* [TAREFA PROPOSTA 1] Enumere todos os nomes de pessoas que aparecem no texto sobre Camões.
* [TAREFA PROPOSTA 2] Edite o trecho do texto sobre Camões que começa em "Ainda que relutante, o" e termina em "deixada por Natércia.", trocando "frade" por "censor".
* [TAREFA PROPOSTA 3] No texto sobre Camões, qual episódio de Os Lusíadas recebe ênfase na discussão que Saramago imagina entre o poeta e Frei Bartolomeu Ferreira?

* [TEXTO FORNECIDO]
■ ■ ■ ■

Uma imagem que será reconstruída, ao longo da literatura portuguesa do século XX, por uma escrita que procura desvelar no poeta sua dimensão humana encoberta pelo mito. Ao preencher ficcionalmente as lacunas da biografia de Camões, Saramago o imagina argumentando com Frei Bartolomeu Ferreira sobre as passagens de Os Lusíadas que mais desagradariam ao Santo Ofício, com ênfase no episódio da Ilha dos Amores, relegado a um plano secundário no poema garrettiano. Em Que farei com este livro?, quando o censor questiona-lhe sobre o canto nono da sua epopéia, Camões responde:

Vossa Reverença bem sabe que o prémio das grandes acções, ou vem tarde, ou não chega nunca. Por isso me pus a imaginar um lugar do mundo, uma ilha, longe das terras habitadas pelos homens, onde os heróis fossem recebidos de acordo com o seu merecimento, coroados de flores, satisfeitos em seus gostos.9

Ainda que relutante, o frade acaba por conceder ao livro seu aval, não sem antes afirmar: "viésseis vós menos recomendado, e estou que não deixaria passar tão em claro [...] a insistência e a pertinácia com que lisonjeais os gostos sensuais".10 Esse destaque dado por Saramago ao erotismo da epopéia é reduplicado na própria peça: ao reeencontrar Francisca de Aragão, uma antiga amante desejosa de retomar o relacionamento, o poeta consegue fazer com que a adormecida paixão seja parcialmente revivida através das glosas que lhe dedica. Já na perspectiva romântica de Garrett o sentimento amoroso é transferido para um plano absoluto, restando a Camões apenas a lembrança deixada por Natércia.

■ ■ ■ ■

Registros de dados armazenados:

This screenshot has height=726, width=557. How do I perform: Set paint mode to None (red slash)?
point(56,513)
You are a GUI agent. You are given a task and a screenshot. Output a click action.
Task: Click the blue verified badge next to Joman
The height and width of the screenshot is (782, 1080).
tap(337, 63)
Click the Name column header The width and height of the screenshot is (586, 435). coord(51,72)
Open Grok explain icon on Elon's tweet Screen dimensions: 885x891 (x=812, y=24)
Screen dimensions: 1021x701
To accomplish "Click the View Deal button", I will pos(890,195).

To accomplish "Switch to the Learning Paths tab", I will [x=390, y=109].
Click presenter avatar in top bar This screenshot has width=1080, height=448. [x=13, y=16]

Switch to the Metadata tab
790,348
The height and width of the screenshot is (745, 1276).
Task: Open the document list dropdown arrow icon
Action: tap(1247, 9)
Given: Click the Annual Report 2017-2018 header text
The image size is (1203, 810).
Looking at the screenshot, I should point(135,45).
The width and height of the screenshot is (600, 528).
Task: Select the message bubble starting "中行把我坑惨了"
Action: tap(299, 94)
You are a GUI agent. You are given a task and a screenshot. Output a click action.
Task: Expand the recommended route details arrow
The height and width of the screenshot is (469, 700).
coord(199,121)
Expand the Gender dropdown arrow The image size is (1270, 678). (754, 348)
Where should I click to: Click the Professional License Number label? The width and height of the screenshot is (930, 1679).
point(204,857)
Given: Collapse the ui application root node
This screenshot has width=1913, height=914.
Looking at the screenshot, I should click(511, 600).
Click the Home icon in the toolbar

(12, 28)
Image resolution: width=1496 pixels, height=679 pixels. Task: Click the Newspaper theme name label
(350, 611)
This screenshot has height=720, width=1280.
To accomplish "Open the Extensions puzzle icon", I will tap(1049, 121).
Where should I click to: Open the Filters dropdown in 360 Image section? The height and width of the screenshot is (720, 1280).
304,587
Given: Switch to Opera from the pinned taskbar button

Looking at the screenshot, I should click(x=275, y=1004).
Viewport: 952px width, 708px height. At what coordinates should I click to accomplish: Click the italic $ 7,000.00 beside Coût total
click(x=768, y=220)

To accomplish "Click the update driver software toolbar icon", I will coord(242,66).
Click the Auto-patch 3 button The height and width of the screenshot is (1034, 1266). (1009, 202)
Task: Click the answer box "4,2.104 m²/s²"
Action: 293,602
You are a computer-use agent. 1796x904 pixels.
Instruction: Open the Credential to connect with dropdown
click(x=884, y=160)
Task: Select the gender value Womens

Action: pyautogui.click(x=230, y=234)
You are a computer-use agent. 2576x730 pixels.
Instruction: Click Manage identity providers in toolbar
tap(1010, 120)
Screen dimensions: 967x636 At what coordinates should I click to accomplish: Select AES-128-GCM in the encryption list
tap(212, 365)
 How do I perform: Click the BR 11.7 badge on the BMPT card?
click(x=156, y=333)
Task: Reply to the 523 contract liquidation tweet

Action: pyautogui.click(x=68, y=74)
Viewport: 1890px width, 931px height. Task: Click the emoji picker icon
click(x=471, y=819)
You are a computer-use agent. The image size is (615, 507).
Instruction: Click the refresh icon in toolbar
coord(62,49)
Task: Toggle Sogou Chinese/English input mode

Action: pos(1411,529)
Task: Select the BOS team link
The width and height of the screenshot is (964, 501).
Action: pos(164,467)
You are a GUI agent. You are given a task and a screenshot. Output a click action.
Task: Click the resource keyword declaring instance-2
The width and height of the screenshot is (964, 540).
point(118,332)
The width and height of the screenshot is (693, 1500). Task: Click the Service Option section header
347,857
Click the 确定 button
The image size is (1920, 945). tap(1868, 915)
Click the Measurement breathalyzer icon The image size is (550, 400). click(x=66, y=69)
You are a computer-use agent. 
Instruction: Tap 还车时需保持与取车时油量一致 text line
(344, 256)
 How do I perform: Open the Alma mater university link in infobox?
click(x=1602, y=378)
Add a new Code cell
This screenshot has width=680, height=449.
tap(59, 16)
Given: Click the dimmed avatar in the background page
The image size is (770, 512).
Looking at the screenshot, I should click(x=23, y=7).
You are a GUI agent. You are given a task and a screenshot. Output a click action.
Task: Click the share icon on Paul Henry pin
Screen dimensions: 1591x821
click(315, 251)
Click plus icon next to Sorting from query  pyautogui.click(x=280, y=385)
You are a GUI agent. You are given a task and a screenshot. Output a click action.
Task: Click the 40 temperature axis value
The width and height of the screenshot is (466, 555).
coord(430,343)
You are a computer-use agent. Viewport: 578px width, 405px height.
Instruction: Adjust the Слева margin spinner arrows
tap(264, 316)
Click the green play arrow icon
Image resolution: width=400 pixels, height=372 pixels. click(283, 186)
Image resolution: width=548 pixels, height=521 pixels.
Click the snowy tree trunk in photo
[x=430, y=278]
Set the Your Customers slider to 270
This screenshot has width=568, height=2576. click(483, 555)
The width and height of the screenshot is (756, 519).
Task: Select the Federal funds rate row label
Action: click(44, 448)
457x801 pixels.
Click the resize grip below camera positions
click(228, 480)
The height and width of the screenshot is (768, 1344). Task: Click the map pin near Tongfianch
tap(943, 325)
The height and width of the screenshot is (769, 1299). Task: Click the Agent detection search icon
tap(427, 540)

■ ■ ■ ■

* [SOLUÇÃO DA TAREFA 1] Camões, Saramago, Frei Bartolomeu Ferreira, Francisca de Aragão, Garrett, Natércia

* [SOLUÇÃO DA TAREFA 2]
Ainda que relutante, o censor acaba por conceder ao livro seu aval, não sem antes afirmar: "viésseis vós menos recomendado, e estou que não deixaria passar tão em claro [...] a insistência e a pertinácia com que lisonjeais os gostos sensuais".10 Esse destaque dado por Saramago ao erotismo da epopéia é reduplicado na própria peça: ao reeencontrar Francisca de Aragão, uma antiga amante desejosa de retomar o relacionamento, o poeta consegue fazer com que a adormecida paixão seja parcialmente revivida através das glosas que lhe dedica. Já na perspectiva romântica de Garrett o sentimento amoroso é transferido para um plano absoluto, restando a Camões apenas a lembrança deixada por Natércia.

* [SOLUÇÃO DA TAREFA 3] O episódio da Ilha dos Amores.